Os R$ 4 milhões justificados são referentes a gastos com arbitragem e pagamento de "bicho" a jogadores. Era isso que a defesa de Júlio Casares havia apontado em janeiro, quando as investigações se tornaram conhecidas publicamente.

Internamente, os saques também são citados em relatório produzido por Paulo Affonseca de Barros Faria Neto, integrante do Conselho Fiscal do São Paulo. Ele havia recomendado a rejeição das contas do exercício de 2025.

Faturamento recorde e redução do endividamento não impediram reprovação

Apesar do "buraco" na prestação de contas, o São Paulo teve um exercício melhor em 2025 do que no ano anterior. O clube bateu recorde de faturamento, com R$ 1 bilhão, e reduziu a dívida em R$ 100 milhões.

O débito são-paulino ficou em R$ 858,2 milhões, reduzindo o valor de R$ 968,2 milhões de 2024. Houve, porém, aumento nas despesas, que foram de R$ 908 milhões (2024) para R$ 943 milhões (2025).

Em 2024, o São Paulo lançou um fundo de dívida (FIDC), visando à amortização da dívida do clube com instituições financeiras. O débito é "substituído", mas com juros menores.

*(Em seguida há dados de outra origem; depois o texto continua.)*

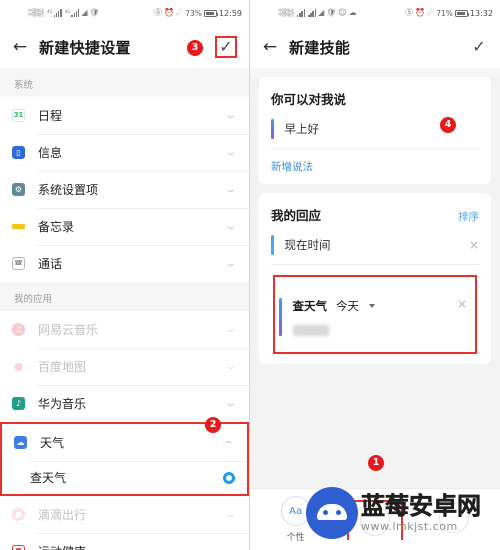 The width and height of the screenshot is (500, 550). What do you see at coordinates (124, 514) in the screenshot?
I see `list-item-didi: ● 滴滴出行 ⌄` at bounding box center [124, 514]. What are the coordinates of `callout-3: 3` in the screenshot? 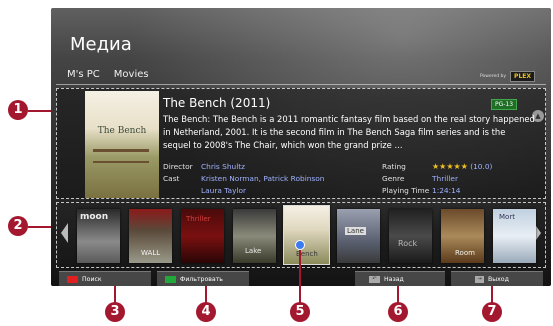 It's located at (115, 312).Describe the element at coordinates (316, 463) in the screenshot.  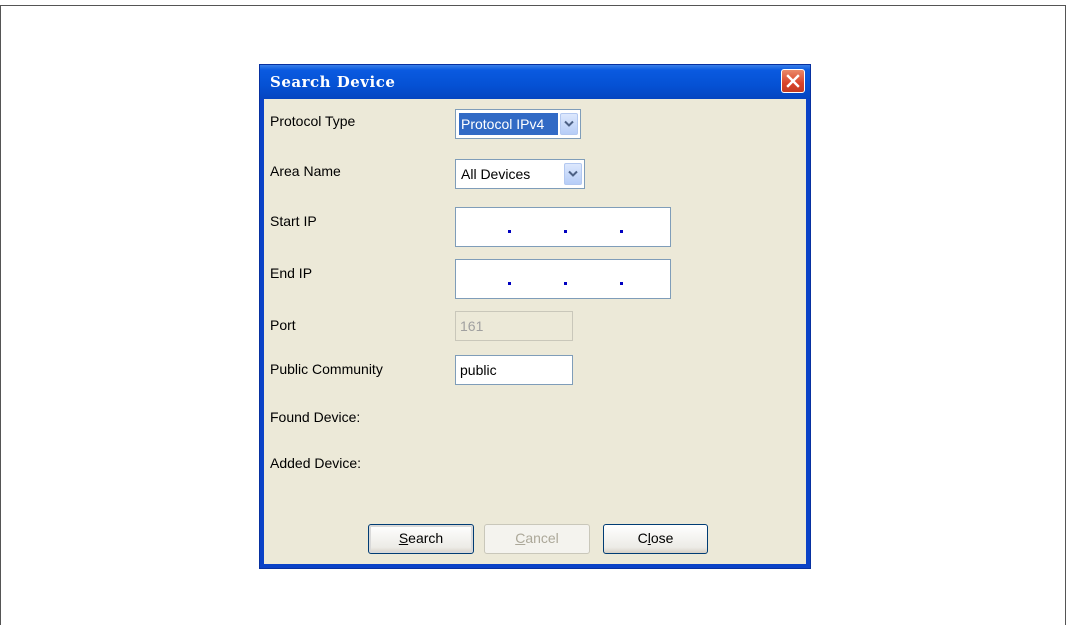
I see `added-device-label: Added Device:` at that location.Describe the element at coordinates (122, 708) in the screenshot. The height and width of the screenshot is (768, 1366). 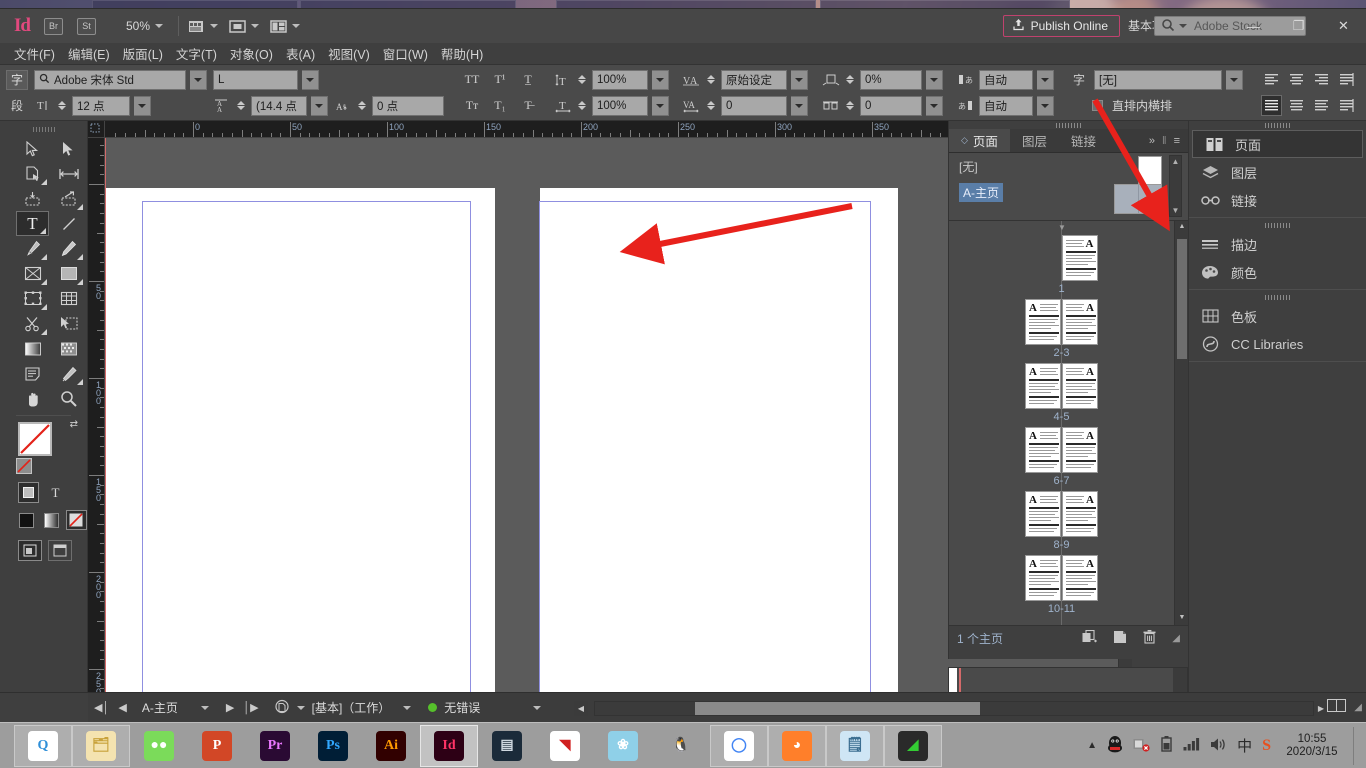
I see `prev-page-button: ◀` at that location.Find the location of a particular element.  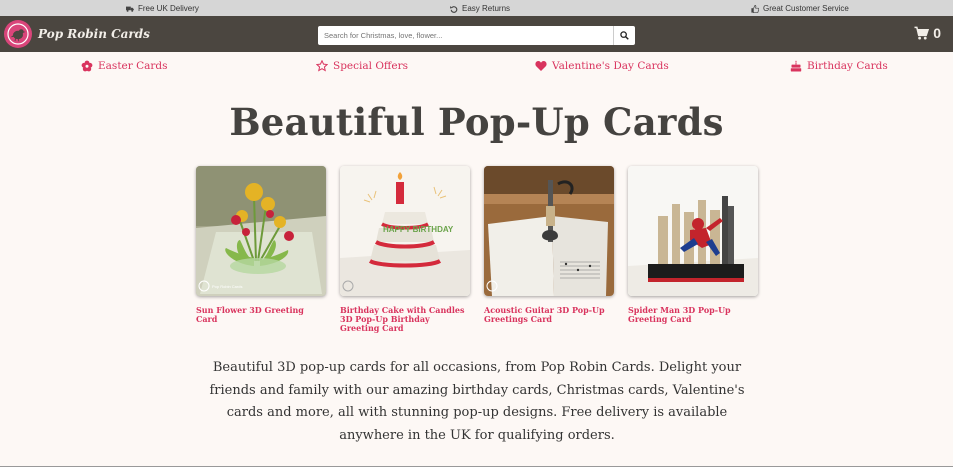

cart-button: 0 is located at coordinates (928, 33).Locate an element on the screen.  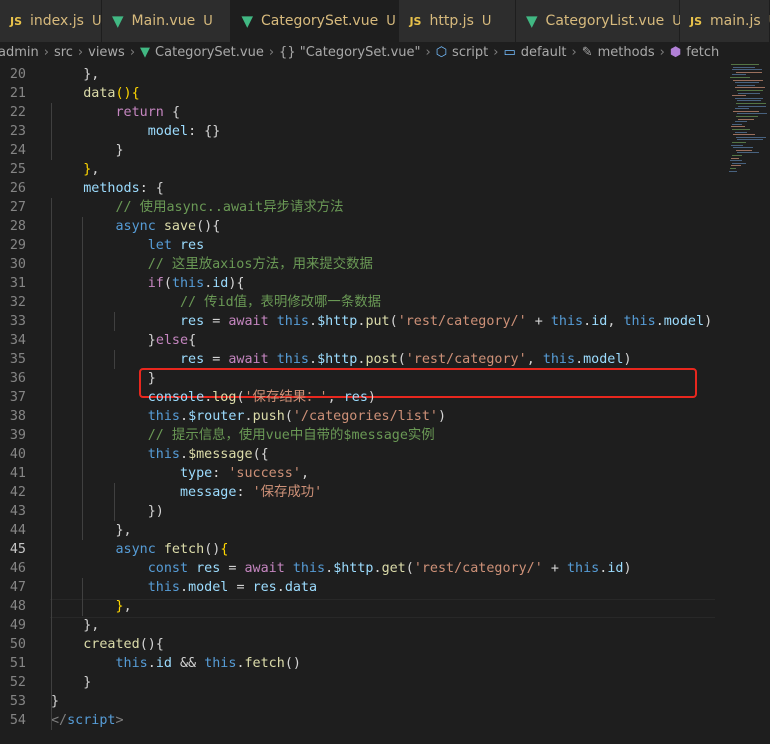
code-line: 36 } is located at coordinates (358, 378).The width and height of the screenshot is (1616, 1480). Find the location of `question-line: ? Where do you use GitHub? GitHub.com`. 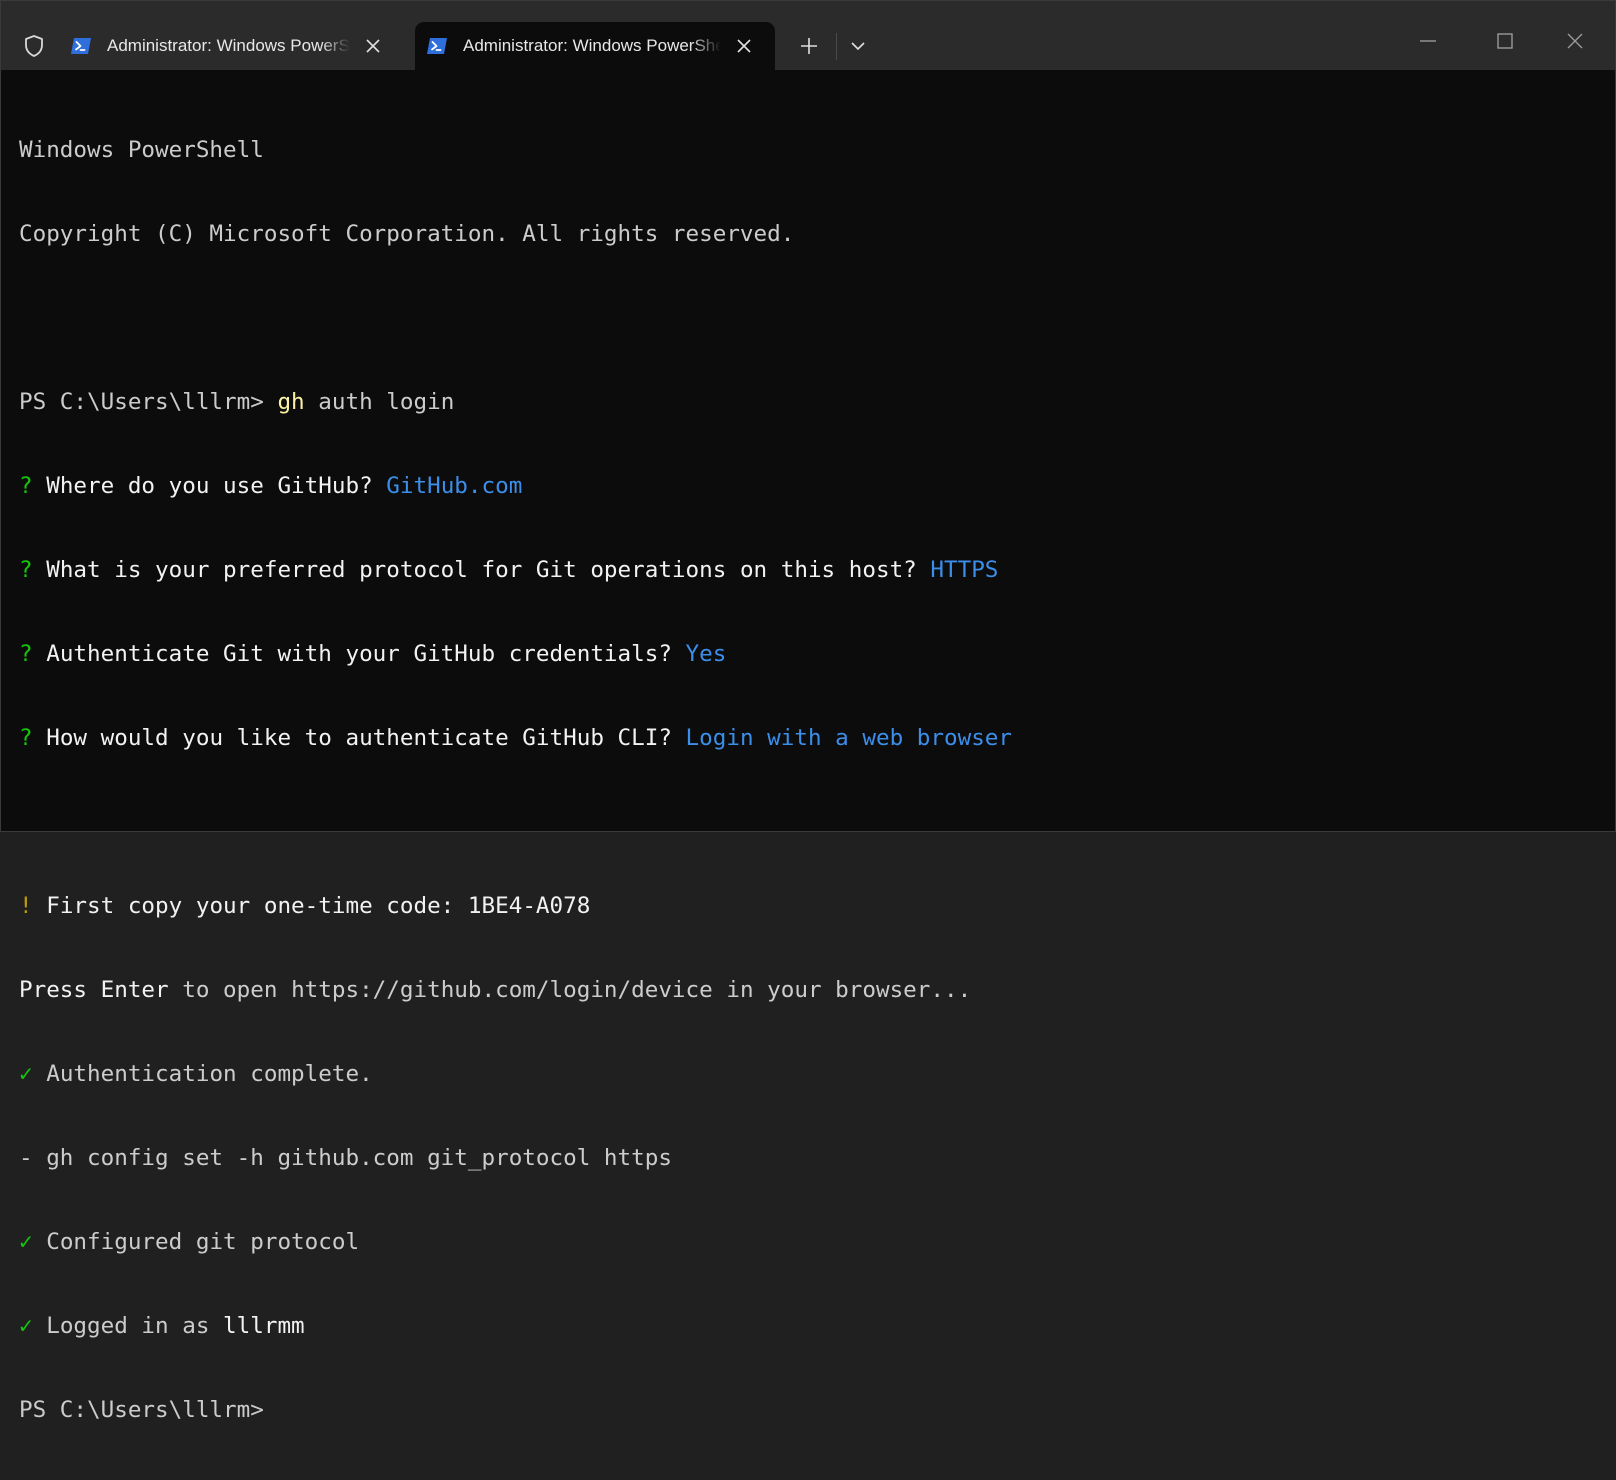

Uma das regras do fundo era que o clube deveria ter superávit no exercício. No balanço de 2024, mesmo com déficit, foram consideradas receitas ainda a receber, diminuindo a dívida daquele ano.

O planejamento financeiro do próximo exercício (2026) prevê novo superávit, apesar de sucessivos déficits mensais. O orçamento é dependente da venda de jogadores (cerca de 40% da previsão de receita de R$ 931,8 milhões).

A gestão de Harry Massis Júnior trabalha com readequações no clube para economizar. Não havia como refazer o orçamento aprovado em 2025. O São Paulo já anunciou um movimento de equilíbrio financeiro, conforme o Estadão havia antecipado.